Ulteriori 2 miliardi potrebbero derivare dai risparmi sugli interessi sul debito se si stabilizza la riduzione dello spread. E questo è un merito da ascrivere alla attuale coalizione politica.
E gli altri? Molto semplice, si rimodulerà la spesa per investimenti come sempre fatto nel passato, prendendo atto che il sistema non tira e rinviando al futuro i buoni propositi.
Si taglierà la spesa dei ministeri, leggi conferma di buona parte del blocco del turnover del personale, come sempre fatto in precedenza. Compreso l'ultimo governo.
Tagli a quota 100 e reddito di cittadinanza scordateveli. Anzi, da evitare assolutamente annunci sbagliati per non ritrovarsi sul gobbo le domande di pensione di chi ha già maturato i requisiti, circa 100.000 soggetti.

Per il reddito di cittadinanza il rischio è ancora più evidente se sarà allargato, come penso, il requisito di accesso agli immigrati lungo soggiornanti, per un potenziale ulteriore di 800.000 beneficiari (a proposito: è curioso il fatto che il governo Conte bis contesti alla regione Friuli Venezia Giulia l'incostituzionalità per aver limitato l'accesso alle prestazioni sociali agli immigrati con meno di 5 anni di residenza dopo averlo a sua volta introdotto, al tempo del primo Governo Conte, nel reddito di cittadinanza per quelli con meno di 10 anni di residenza).

Infine facciamo il raffronto fra le proposte di tipo espansivo: la precedente flat tax e l'attuale riduzione del cuneo fiscale. Sulla carta radicalmente diverse tra loro. Allo stato attuale sono in competizione due ipotesi diverse del taglio del cuneo: la prima, sostenuta dai 5 Stelle, prevede di accompagnare l'introduzione di un salario minimo legale di 9 euro l'ora con una riduzione dei contributi per la cassa integrazione e per l'indennità di disoccupazione in favore delle imprese. Ipotesi assai complicata, perché comporterebbe un'invadenza indebita nella struttura retributiva dei contratti collettivi che le associazioni delle imprese e i sindacati non vogliono. Oltretutto lo sgravio contributivo riguarderebbe solo una parte dei datori di lavoro mettendo perennemente in capo allo Stato i costi per i sussidi al reddito.

La seconda ipotesi, più realistica, è sostenuta dal Pd e prevede di implementare il bonus degli 80 euro per i lavoratori dipendenti per una cifra di 1500 euro annuali con effetto decrescente per i redditi fino a 50.000 euro anno. A ben guardare una proposta in buona parte equivalente a quella che circolava negli ambienti della Lega che ipotizzava un allargamento della flat tax con aliquota del 15%, già prevista per i lavoratori autonomi, ai lavoratori dipendenti con redditi familiari sino ai 50.000 euro, tenendo conto dei carichi familiari.

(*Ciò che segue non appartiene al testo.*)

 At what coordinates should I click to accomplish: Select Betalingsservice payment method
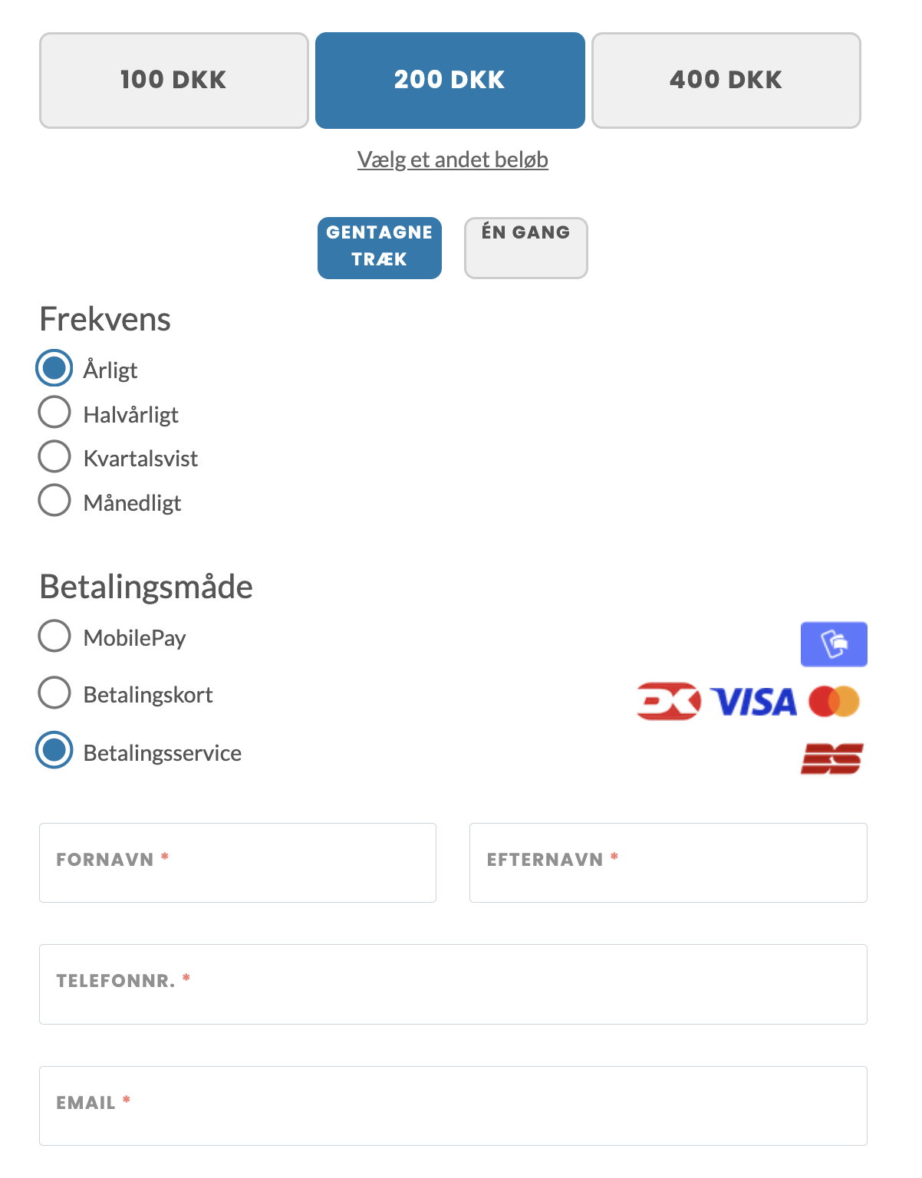tap(54, 751)
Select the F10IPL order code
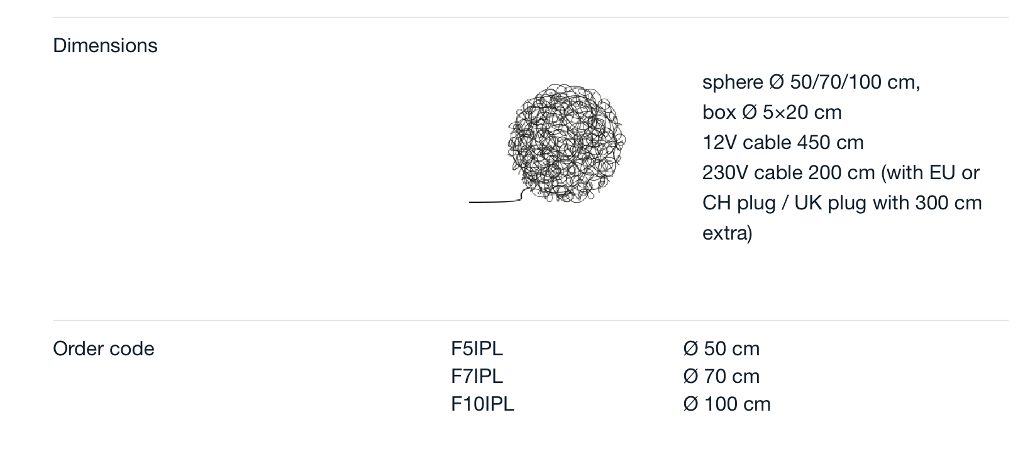The image size is (1030, 449). click(482, 404)
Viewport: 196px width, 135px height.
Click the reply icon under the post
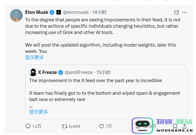28,126
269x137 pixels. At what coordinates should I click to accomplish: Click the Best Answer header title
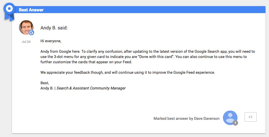31,10
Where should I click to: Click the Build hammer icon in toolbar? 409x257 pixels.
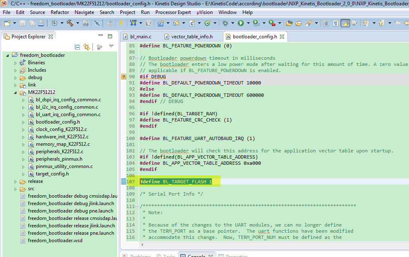coord(70,23)
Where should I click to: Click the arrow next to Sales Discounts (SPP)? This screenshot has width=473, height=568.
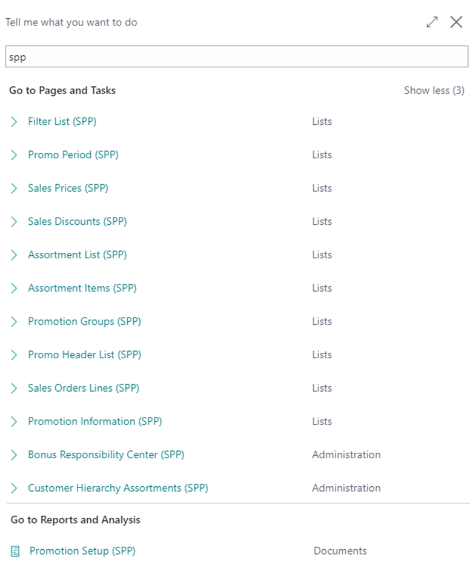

Per il resto? Per le promesse varie, evergreen new deal, in gran parte fondate su buone intenzioni e in molti casi per ambiti che non sono nemmeno di competenza dello Stato: chi vivrà vedrà. 
Resta il fatto che tutti gli interventi che si stanno ragionevolmente ipotizzando non cambieranno di una virgola le tendenze strutturali del nostro paese: il declino demografico, l'incapacità di elevare i tassi di occupazione e di recuperare i divari generazionali e territoriali.
Roba buona per i convegni: non è quello che può passare l'attuale convento.

* Natale Forlani è direttore generale dell'Immigrazione del ministero del Lavoro e delle Politiche sociali; estensore, insieme a Marco Biagi ed altri autori, del Libro Bianco sul Lavoro, dal 1995 al 1999 è stato Consigliere di Vigilanza dell'Inail e, dal 2000, ad di Italia Lavoro, Agenzia strumentale del Ministero del Lavoro. È stato segretario confederale della Cisl.